8/10
General Bullmoose meets The Lobster Lady
25 October 2005
It Happened to Jane presents Doris Day as a woman on a mission. She's inherited a lobster business from her late husband and due to some cost cutting on the railroad that President Ernie Kovacs has put through, her lobsters were dead on arrival at their destination.

I'd be burned up as well and Doris and lawyer Jack Lemmon sue the railroad. They win a nominal sum, but that ain't good enough. They both carry on the fight and she becomes a media star. Kind of like a Fifties version of Erin Brockovich.

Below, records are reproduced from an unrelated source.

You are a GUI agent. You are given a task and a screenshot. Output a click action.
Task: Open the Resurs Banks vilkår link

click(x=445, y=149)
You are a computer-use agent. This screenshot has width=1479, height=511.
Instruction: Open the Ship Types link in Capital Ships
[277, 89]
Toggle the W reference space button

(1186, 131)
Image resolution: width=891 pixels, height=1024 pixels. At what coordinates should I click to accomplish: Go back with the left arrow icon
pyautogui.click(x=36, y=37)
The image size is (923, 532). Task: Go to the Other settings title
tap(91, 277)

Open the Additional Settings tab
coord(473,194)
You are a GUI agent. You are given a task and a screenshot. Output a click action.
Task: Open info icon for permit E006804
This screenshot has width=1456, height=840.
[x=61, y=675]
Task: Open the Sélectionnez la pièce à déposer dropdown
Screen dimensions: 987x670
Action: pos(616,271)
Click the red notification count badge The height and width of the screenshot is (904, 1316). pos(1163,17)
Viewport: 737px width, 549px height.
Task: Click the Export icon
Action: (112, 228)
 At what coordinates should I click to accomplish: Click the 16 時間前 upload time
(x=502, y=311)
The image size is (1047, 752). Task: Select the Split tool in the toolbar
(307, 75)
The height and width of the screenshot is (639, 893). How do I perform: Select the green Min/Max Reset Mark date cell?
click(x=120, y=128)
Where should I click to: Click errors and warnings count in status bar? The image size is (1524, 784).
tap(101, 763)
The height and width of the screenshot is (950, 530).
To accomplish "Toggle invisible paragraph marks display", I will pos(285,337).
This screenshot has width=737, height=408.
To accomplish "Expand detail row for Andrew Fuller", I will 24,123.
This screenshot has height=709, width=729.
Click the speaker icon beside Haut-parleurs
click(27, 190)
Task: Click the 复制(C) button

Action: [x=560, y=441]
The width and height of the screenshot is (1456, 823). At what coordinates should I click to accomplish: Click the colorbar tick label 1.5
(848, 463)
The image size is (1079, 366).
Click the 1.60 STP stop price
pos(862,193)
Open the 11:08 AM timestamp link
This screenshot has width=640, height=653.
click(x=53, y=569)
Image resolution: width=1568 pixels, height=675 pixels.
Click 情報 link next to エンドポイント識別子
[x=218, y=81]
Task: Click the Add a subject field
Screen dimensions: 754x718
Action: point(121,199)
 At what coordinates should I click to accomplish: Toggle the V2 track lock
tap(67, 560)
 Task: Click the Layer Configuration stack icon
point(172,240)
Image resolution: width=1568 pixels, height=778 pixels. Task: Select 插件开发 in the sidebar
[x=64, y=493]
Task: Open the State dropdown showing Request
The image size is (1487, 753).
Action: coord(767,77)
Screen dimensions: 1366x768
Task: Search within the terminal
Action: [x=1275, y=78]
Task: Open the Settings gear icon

Of course all of this is done at the incredible stupidity and abominable sense of public relations that Ernie Kovacs has. His character is yet another version of Al Capp's General Bullmoose. And that character was a satire on Eisenhower's first Defense Secretary Charles E. Wilson. Wilson at his confirmation hearings uttered that never to be forgotten phrase that he had always operated on the principle that what was good for General Motors was good for the USA. Wilson was a fatuous sort of gent, just like Ernie Kovacs here. I'd have to say Kovacs was having a whale of a good time in this part.

The movie had some nice location shooting which definitely helped. And I completely agree with the previous reviewer who said that Lemmon and Day meshed nicely together as a team. It is a pity they weren't ever teamed again.

A favorite character part in the film for me is Russ Brown who plays Day's uncle and a former railroad engineer, a fact that comes in handy during the climax of the film.

It's a nice family film, but it also gets in a few good satirical shots at American business types.